Ziprasidone and Buspirone Interaction
Drug interaction information between Ziprasidone and Buspirone.
Ziprasidone and Buspirone have a documented moderate interaction in FDA labeling.
FDA drug labeling documents a moderate-severity interaction between Ziprasidone and Buspirone. Major interactions are generally avoided, moderate ones may need monitoring or a dose adjustment, and minor ones are usually low-risk. This page shows the documented mechanism and guidance. Label-documented interactions are not a complete safety review, so always confirm your own medications with a pharmacist or doctor. Educational information, not medical advice.
How They Interact
Both of these drugs increase a chemical in the brain called serotonin. Having too much serotonin can lead to a dangerous condition called serotonin syndrome.
What To Do
Tell your doctor if you feel very restless, confused, or have a fast heartbeat. Your doctor will decide if it is safe for you to take both medicines.
FDA Label Information
Risk of serotonin syndrome with concomitant therapy with other serotonergic drugs such as SNRIs, SSRIs, triptans, tricyclic antidepressants, opioids, lithium, tryptophan, buspirone, amphetamines, and St.
Ziprasidone Also Interacts With
- Lithium moderate
- Tetrabenazine moderate
- Estradiol minor
- Propranolol minor
- Lorazepam minor
Buspirone Also Interacts With
- Tranylcypromine moderate
- Citalopram minor
- Darunavir minor
- Desvenlafaxine minor
- Diltiazem minor
Frequently Asked Questions
Can I take Ziprasidone and Buspirone together?
This is a moderate interaction. Tell your doctor if you feel very restless, confused, or have a fast heartbeat. Your doctor will decide if it is safe for you to take both medicines.
How serious is the interaction between Ziprasidone and Buspirone?
This interaction is classified as "moderate" severity by the FDA. Moderate interactions may worsen your condition or change how your medications work.
Why do Ziprasidone and Buspirone interact?
Both of these drugs increase a chemical in the brain called serotonin. Having too much serotonin can lead to a dangerous condition called serotonin syndrome.
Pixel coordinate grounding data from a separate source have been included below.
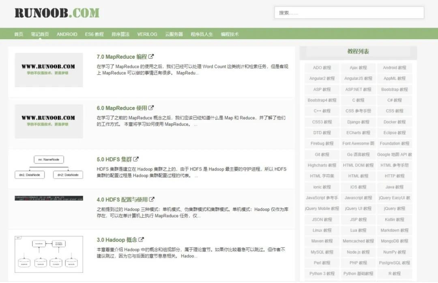Image resolution: width=438 pixels, height=283 pixels.
Task: Choose MongoDB 教程 in the sidebar
Action: coord(395,241)
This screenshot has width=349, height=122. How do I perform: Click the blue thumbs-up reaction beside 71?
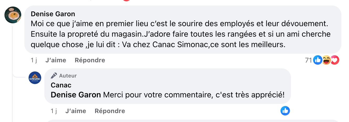tap(317, 60)
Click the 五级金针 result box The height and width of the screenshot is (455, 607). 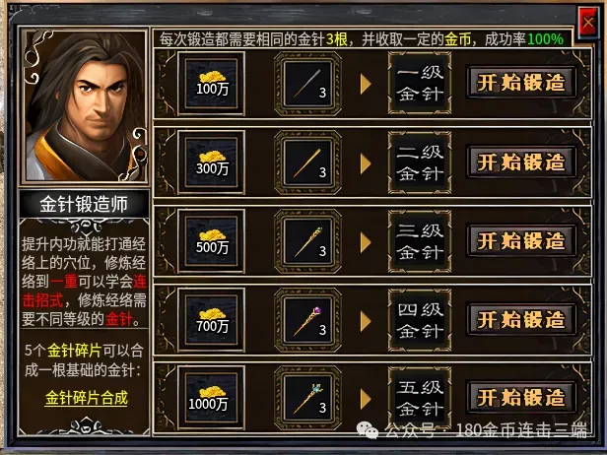coord(420,398)
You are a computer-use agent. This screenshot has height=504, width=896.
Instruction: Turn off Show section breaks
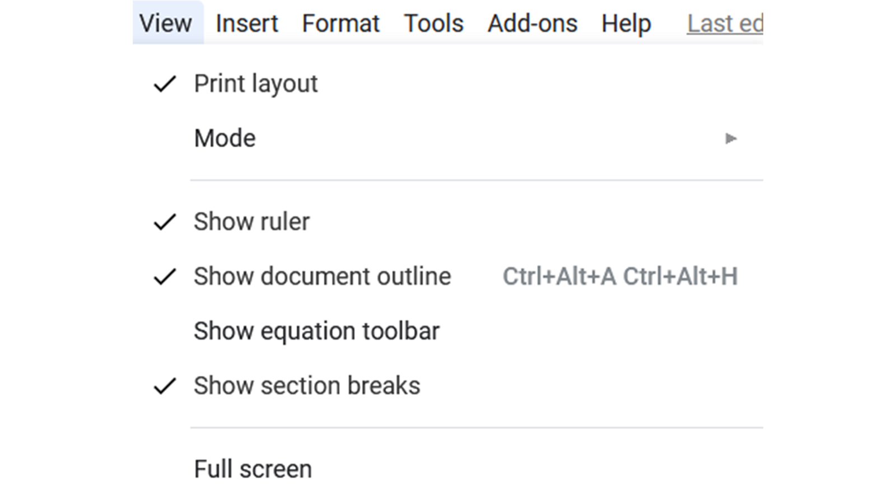[x=448, y=386]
Understanding the Ziprasidone and Buspirone Interaction
FDA-approved prescribing information for these two drugs flags their combination as a moderate-severity interaction. Ziprasidone belongs to the Atypical Antipsychotic class and Buspirone belongs to the Azapirone Anxiolytic class - two categories that can collide when co-prescribed. The mechanism described in FDA labeling is: Both of these drugs increase a chemical in the brain called serotonin. Severity tiers matter: major flags generally advise avoidance, moderate flags often require monitoring or dose adjustment, and minor flags may only call for awareness.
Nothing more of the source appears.